On peut ainsi représenter le Brésil en fonction de caractéristiques sociales et économiques des communes comme la pauvreté, les mauvaises conditions sanitaires, la densité d’occupation des logements, leur équipement sanitaire, la composition familiale ou le le niveau d’instruction. On peut y ajouter le développement local, mesuré par l’indice IDMH (Índice de Desenvolvimento Humano Municipal) ou la proportion de l’administration publique (qui illustre le dynamisme économique) et d’autres facteurs sociaux comme la couleur de peau ou la religion[2]. L’ensemble de ces données présente, lorsqu’on les représente de manière cartographique, des ressemblances avec les cartes de distribution des cas de Covid-19.

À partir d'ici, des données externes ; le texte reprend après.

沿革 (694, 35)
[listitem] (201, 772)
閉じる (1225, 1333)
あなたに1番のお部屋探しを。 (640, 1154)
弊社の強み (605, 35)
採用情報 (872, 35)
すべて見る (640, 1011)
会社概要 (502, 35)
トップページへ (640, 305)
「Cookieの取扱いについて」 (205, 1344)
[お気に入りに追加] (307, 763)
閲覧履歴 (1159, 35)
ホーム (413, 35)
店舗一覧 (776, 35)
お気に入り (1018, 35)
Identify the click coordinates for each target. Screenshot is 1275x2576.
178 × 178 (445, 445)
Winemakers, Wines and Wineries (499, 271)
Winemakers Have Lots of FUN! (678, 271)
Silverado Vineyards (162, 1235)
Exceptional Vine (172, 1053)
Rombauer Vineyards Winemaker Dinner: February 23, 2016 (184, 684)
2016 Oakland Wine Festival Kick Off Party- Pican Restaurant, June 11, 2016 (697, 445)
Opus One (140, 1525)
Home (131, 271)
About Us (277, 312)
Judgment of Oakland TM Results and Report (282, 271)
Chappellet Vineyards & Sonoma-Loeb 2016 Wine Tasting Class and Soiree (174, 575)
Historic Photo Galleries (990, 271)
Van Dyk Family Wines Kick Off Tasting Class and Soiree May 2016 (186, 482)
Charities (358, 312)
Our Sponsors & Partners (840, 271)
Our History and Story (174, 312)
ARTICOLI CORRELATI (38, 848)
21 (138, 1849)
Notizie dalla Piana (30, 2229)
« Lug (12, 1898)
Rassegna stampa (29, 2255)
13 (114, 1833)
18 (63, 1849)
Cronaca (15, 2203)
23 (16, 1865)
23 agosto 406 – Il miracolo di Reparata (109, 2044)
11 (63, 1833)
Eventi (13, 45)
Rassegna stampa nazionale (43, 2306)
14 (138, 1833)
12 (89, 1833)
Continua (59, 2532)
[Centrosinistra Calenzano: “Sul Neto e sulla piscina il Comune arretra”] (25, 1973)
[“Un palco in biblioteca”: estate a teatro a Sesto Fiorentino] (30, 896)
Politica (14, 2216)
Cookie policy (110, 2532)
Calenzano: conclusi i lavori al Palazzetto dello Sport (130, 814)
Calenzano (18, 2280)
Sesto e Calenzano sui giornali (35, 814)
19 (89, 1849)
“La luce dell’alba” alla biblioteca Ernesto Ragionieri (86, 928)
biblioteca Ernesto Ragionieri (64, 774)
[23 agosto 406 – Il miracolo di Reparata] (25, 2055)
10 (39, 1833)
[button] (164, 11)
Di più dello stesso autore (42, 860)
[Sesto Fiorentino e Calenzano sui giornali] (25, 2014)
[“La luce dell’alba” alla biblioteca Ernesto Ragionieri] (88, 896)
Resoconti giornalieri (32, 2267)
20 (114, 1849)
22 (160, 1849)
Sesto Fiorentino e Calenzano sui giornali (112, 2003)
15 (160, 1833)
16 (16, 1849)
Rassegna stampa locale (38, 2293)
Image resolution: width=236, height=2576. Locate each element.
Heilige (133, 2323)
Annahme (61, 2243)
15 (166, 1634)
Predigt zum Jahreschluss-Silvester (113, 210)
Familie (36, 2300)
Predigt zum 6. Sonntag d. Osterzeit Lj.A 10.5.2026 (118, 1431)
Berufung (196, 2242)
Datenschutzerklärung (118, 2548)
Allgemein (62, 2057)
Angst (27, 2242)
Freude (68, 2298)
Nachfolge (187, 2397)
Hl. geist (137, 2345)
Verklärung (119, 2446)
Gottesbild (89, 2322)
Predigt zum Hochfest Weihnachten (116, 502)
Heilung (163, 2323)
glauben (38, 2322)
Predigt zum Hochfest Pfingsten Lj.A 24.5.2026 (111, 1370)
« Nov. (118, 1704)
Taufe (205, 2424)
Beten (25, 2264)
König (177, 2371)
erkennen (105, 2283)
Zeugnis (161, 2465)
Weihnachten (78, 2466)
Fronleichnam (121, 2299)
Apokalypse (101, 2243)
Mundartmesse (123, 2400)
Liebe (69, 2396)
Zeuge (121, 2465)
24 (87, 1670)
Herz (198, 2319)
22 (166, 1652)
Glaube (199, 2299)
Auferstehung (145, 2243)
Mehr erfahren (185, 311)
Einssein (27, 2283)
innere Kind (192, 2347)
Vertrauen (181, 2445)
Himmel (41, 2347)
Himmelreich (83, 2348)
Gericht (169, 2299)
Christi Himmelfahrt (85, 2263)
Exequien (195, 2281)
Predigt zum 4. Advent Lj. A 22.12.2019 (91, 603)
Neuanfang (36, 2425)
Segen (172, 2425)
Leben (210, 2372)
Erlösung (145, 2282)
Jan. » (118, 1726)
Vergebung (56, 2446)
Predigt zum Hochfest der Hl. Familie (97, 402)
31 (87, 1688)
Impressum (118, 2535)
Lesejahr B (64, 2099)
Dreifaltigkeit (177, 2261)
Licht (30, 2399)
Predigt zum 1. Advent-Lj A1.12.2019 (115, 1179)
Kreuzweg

Afin de vérifier la signifiance de ces rapprochements et de simplifier la représentation de nombreux facteurs en une seule carte, ces données ont été associées dans une analyse factorielle en composantes principales (ACP) dont la figure 1 montre le résultat. Les ACP servent à vérifier dans une série de données celles qui contribuent le plus à la variation de l’échantillon et à identifier celles qui contribuent dans un même sens ou au contraire celles qui se contredisent. Les résultats bruts de l’analyse sont représentés sur le diagramme 1.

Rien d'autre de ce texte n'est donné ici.